### 摘录
========
题目链接点击这里。
思路
此题分奇偶两种情况进行讨论:
- 当n为偶数时,很容易证明最优解就是两个相邻的数的和最大;
- 当n为奇数时,不太好处理
我们想,当n为奇数时,若假设这时候p个礼物满足条件,第一个人将p个礼物分为1,…,r1和r1,…,p这两种情况,第i个人若为奇数,则要尽量往r1,…,p取,同样,若第i个人为偶数,则要尽量往1,…r1取,这样可以使得最后一个人(奇数)能取到尽可能多的数。
实现
- 由于此题只需要输出最优解,因此我们维护两个数组
Right
和Left
,分别表示第i个人在两个范围内的取值情况,依次递归即可检验p个礼物是否可行。 - 很容易验证p的最大值为礼物最大数的3倍,因此可以使用二分法减少迭代次数。
#include <iostream>
using namespace std;
int n;
const int maxn = 1000000 + 10;
int guard[maxn], Left[maxn], Right[maxn];
int test(int p)
/* Left = [1,...,r1]
Right = [r1+1,...p]
*/
{
int x = guard[1], y = p - guard[1];
Left[1] = x;
Right[1] = 0;
for (int i = 2 ;i <= n; i++)
{
if (i % 2)
/* if odd */
{
/* get Right side as much as posible, except those token by i-1 */
Right[i] = min(y - Right[i - 1], guard[i]);
Left[i] = guard[i] - Right[i];
}
else
/* if even */
{
/* get Left side as much as posible, except those token by i -1 */
Left[i] = min(x - Left[i - 1], guard[i]);
Right[i] = guard[i] - Left[i];
}
}
/* test Left side of n is zero,if zero, p is ok */
return Left[n] == 0;
}
int main()
{
while (cin >> n && n)
{
for (int i = 1; i <= n; i++)
{
cin >> guard[i];
}
guard[n + 1] = guard[1];
if (n == 1)
{
cout << guard[1] << endl;
continue;
}
int R = 0, L = 0;
for (int i = 1; i <= n; i++)
L = max(L, guard[i + 1]+guard[i]);
if (n % 2)
{
for (int i = 1; i <= n; i++)
R = max(R, guard[i] * 3);
while (L < R)
{
int middle = (R + L) / 2;
if (test(middle))
R = middle;
else
L = middle + 1;
}
}
cout << L << endl;
}
return 0;
}
========
### 原始材料

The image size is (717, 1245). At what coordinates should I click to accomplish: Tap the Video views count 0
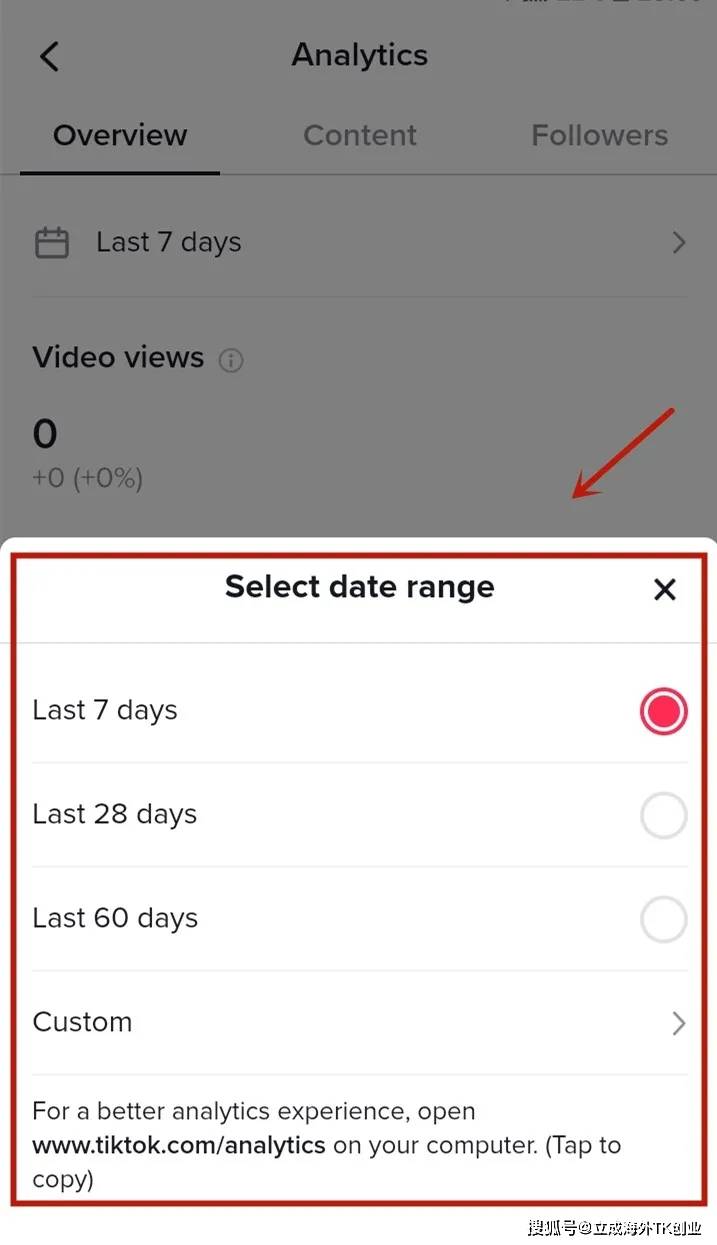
========
### 任务要求
把摘录里从“#include <iostream>”开始、一直到“i = 2 ;i <= n; i++)”为止的这段文字，一字不差地抄下来。 列表跟这里要做的事没有关系。

### 完成结果
#include <iostream>
using namespace std;
int n;
const int maxn = 1000000 + 10;
int guard[maxn], Left[maxn], Right[maxn];
int test(int p)
/* Left = [1,...,r1]
Right = [r1+1,...p]
*/
{
int x = guard[1], y = p - guard[1];
Left[1] = x;
Right[1] = 0;
for (int i = 2 ;i <= n; i++)